» **Records for this task**:
━━━━━━━━━━━━━━━━━━━━━━━━━━━━━━

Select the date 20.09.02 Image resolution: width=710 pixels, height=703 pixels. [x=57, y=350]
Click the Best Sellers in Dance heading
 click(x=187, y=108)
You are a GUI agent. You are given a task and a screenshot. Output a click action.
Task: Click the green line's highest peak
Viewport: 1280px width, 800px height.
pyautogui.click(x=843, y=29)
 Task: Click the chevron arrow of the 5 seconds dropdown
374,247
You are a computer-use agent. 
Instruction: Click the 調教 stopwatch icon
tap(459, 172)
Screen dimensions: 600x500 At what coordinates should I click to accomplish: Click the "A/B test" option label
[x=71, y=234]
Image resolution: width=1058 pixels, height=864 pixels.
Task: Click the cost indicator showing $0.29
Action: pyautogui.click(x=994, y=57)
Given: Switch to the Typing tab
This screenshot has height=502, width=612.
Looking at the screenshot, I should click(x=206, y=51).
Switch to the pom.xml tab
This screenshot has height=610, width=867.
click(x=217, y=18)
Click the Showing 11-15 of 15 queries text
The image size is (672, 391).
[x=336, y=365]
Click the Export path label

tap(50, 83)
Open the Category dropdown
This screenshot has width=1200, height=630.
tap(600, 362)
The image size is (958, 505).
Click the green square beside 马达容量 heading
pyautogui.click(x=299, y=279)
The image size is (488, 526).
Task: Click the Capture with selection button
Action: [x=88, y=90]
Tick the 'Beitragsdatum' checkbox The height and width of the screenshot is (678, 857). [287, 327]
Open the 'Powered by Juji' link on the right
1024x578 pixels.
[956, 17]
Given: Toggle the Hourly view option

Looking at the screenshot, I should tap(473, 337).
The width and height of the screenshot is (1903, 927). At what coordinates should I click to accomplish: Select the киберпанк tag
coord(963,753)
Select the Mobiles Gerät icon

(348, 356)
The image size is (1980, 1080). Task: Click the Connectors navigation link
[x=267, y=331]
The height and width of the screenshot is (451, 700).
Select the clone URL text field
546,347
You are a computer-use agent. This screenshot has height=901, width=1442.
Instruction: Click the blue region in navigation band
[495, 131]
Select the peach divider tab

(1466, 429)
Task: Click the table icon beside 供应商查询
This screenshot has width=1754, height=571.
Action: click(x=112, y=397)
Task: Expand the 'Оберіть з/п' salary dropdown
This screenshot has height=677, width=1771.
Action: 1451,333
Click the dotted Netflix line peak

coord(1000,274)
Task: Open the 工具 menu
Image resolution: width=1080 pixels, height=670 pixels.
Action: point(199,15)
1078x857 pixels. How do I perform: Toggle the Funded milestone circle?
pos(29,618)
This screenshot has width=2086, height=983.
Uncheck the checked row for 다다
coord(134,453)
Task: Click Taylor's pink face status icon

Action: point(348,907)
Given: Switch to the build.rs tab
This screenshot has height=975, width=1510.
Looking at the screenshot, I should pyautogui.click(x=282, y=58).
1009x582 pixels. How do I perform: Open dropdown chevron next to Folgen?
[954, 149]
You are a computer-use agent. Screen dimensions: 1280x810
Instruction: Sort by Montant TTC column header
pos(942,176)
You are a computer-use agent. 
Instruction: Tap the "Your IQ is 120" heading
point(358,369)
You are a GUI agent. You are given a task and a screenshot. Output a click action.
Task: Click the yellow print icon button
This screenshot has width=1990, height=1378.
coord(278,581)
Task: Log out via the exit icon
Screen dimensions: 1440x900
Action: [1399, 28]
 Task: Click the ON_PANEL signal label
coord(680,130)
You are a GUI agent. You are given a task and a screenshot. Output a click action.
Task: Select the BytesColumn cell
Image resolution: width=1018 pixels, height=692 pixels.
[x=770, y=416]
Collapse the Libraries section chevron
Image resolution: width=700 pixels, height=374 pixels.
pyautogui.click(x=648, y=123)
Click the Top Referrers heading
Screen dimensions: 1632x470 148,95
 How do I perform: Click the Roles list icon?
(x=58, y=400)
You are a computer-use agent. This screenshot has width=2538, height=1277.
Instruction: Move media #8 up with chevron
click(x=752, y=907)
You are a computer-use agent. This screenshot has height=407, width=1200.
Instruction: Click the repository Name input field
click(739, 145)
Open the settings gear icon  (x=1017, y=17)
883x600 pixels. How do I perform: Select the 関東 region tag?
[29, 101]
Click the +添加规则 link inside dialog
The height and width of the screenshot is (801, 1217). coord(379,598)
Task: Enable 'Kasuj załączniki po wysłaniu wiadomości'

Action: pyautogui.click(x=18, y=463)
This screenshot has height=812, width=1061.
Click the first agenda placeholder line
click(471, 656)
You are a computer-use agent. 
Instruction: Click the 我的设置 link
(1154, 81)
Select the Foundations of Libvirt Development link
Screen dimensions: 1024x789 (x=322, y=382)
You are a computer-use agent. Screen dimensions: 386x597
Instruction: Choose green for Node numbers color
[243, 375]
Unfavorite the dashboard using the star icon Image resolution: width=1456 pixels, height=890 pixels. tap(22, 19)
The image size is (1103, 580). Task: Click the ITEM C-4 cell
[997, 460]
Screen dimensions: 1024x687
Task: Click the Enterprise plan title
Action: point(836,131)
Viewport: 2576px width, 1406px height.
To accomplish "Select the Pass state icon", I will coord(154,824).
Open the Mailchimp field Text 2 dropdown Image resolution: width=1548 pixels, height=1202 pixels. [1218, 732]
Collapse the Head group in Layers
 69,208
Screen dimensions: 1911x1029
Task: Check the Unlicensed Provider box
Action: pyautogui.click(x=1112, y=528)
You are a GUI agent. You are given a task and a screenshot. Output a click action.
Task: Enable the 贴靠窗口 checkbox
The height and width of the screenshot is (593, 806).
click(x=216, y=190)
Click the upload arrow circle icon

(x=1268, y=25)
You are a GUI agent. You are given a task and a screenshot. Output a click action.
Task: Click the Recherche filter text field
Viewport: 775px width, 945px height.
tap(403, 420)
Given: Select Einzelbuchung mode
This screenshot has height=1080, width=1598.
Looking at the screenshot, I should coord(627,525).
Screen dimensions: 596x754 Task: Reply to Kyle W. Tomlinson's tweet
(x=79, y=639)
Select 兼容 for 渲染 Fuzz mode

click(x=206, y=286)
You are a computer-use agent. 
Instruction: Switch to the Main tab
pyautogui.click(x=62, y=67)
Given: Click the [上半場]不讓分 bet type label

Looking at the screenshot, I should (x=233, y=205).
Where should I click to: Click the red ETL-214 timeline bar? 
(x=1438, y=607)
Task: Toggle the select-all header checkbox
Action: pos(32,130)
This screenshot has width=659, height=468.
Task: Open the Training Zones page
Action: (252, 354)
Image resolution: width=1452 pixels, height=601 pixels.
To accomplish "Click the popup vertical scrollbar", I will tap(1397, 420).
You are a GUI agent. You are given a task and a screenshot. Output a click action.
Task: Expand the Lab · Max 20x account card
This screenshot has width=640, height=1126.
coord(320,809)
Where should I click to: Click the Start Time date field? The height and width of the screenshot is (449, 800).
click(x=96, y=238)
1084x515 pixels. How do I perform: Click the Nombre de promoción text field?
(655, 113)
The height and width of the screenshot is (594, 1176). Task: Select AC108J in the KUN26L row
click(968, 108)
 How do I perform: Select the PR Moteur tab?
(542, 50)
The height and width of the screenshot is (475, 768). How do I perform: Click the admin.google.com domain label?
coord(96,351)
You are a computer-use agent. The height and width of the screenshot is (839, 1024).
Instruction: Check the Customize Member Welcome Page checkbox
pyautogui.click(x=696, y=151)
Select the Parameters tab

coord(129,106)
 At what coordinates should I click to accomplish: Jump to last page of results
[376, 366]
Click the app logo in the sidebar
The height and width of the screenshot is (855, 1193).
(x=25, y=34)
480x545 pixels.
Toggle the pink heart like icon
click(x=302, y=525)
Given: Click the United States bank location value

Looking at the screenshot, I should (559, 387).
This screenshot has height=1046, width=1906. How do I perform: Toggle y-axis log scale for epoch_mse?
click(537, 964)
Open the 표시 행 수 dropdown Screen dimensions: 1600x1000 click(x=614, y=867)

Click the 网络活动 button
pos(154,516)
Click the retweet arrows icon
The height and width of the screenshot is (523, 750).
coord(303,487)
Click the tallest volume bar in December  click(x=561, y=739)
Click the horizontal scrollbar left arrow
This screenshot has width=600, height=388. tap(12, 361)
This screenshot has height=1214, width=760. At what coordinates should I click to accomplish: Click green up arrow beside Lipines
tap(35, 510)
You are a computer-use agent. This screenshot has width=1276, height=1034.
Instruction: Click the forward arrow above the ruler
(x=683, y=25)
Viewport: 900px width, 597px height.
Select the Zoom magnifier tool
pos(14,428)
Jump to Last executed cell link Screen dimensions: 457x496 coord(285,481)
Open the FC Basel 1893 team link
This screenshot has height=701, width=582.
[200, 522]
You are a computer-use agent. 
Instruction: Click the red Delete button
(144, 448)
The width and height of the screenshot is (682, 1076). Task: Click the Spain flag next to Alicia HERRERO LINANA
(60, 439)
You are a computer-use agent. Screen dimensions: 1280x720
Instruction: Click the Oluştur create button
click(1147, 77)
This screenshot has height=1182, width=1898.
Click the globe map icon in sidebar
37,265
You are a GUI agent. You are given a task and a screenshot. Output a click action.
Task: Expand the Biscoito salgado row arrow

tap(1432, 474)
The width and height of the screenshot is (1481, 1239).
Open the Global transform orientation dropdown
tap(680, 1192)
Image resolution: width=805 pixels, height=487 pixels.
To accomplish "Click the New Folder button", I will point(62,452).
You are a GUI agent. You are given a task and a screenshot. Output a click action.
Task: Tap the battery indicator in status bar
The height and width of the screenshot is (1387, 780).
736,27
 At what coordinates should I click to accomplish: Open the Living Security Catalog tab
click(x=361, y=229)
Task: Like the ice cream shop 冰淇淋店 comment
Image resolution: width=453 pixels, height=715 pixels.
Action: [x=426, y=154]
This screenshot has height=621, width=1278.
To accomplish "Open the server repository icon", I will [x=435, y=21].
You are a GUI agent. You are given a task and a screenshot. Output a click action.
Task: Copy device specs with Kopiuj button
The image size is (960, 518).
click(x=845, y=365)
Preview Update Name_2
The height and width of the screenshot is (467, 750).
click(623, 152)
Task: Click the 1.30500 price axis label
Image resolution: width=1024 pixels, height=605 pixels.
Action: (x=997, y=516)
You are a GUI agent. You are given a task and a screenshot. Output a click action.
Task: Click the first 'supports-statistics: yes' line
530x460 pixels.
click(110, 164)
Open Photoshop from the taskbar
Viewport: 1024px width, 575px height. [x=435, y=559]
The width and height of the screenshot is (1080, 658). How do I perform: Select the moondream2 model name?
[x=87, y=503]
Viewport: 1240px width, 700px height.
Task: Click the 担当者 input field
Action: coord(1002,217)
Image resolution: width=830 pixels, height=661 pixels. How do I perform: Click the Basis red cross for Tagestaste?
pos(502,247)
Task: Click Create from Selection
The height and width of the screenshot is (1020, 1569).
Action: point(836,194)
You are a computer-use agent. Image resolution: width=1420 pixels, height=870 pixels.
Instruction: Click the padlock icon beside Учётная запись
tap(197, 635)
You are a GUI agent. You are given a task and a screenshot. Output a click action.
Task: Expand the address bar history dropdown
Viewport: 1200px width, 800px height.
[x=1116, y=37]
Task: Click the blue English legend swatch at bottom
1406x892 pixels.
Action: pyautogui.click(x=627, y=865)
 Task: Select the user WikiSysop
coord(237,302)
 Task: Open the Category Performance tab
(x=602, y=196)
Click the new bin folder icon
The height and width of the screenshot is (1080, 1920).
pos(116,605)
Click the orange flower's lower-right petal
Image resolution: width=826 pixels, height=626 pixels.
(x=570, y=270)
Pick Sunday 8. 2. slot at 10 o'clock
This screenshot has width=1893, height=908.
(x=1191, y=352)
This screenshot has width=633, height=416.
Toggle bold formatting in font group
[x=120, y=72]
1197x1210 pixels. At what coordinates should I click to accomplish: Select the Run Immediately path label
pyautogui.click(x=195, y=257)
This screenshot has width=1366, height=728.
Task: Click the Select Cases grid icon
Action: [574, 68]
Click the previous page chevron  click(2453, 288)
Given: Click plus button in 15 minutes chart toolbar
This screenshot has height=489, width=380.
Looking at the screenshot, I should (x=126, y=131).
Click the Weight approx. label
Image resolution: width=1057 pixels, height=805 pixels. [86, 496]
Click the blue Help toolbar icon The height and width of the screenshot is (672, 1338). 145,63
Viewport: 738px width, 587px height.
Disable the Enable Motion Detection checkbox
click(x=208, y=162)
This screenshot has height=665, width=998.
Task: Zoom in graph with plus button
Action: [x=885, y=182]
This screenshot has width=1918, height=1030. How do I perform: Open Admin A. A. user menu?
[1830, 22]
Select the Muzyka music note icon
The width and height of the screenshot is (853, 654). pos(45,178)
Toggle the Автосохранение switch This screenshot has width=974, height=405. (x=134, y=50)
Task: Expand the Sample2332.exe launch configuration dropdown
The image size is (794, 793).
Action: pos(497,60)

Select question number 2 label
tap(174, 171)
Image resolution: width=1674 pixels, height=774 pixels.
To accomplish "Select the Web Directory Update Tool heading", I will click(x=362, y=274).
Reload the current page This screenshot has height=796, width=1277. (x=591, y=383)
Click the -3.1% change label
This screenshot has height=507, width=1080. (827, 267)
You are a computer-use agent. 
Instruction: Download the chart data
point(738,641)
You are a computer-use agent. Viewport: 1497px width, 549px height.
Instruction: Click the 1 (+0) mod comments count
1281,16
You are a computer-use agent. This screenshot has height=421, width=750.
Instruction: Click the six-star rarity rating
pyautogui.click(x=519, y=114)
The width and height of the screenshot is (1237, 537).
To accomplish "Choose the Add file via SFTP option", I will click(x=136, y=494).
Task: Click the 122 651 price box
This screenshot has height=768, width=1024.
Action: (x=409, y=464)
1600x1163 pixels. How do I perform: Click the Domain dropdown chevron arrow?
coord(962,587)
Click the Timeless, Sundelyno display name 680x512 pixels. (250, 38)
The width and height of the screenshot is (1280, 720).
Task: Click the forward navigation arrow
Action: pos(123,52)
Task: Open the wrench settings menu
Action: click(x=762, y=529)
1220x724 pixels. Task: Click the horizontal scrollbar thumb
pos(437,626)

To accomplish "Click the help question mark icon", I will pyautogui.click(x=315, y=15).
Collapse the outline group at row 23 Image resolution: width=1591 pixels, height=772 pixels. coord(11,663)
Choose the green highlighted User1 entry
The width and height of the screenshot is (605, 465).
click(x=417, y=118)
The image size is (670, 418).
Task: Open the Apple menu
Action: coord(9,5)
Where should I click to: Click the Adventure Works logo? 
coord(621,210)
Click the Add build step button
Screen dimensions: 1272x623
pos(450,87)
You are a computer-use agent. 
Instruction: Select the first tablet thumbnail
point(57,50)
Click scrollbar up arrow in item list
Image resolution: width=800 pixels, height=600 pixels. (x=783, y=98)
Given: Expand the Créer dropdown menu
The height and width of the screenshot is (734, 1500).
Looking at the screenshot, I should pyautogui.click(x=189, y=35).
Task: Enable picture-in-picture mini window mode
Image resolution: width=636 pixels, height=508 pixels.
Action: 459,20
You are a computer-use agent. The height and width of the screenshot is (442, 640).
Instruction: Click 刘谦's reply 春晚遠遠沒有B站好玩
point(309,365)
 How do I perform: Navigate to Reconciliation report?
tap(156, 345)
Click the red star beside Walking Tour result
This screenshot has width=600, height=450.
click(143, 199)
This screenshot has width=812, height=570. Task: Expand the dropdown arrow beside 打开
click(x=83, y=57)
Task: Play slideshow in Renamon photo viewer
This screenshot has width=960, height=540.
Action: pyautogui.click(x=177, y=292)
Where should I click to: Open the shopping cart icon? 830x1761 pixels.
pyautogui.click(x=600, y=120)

━━━━━━━━━━━━━━━━━━━━━━━━━━━━━━

» **Work to complete**: Look through the material above and print exactly the lines from the one containing "Click the first agenda placeholder line" to the one containing "Viewport: 2576px width, 1406px height.", both included, and nothing more.

» **Written response**:
Click the first agenda placeholder line
click(471, 656)
You are a computer-use agent. 
Instruction: Click the 我的设置 link
(1154, 81)
Select the Foundations of Libvirt Development link
Screen dimensions: 1024x789 (x=322, y=382)
You are a computer-use agent. Screen dimensions: 386x597
Instruction: Choose green for Node numbers color
[243, 375]
Unfavorite the dashboard using the star icon Image resolution: width=1456 pixels, height=890 pixels. tap(22, 19)
The image size is (1103, 580). Task: Click the ITEM C-4 cell
[997, 460]
Screen dimensions: 1024x687
Task: Click the Enterprise plan title
Action: point(836,131)
Viewport: 2576px width, 1406px height.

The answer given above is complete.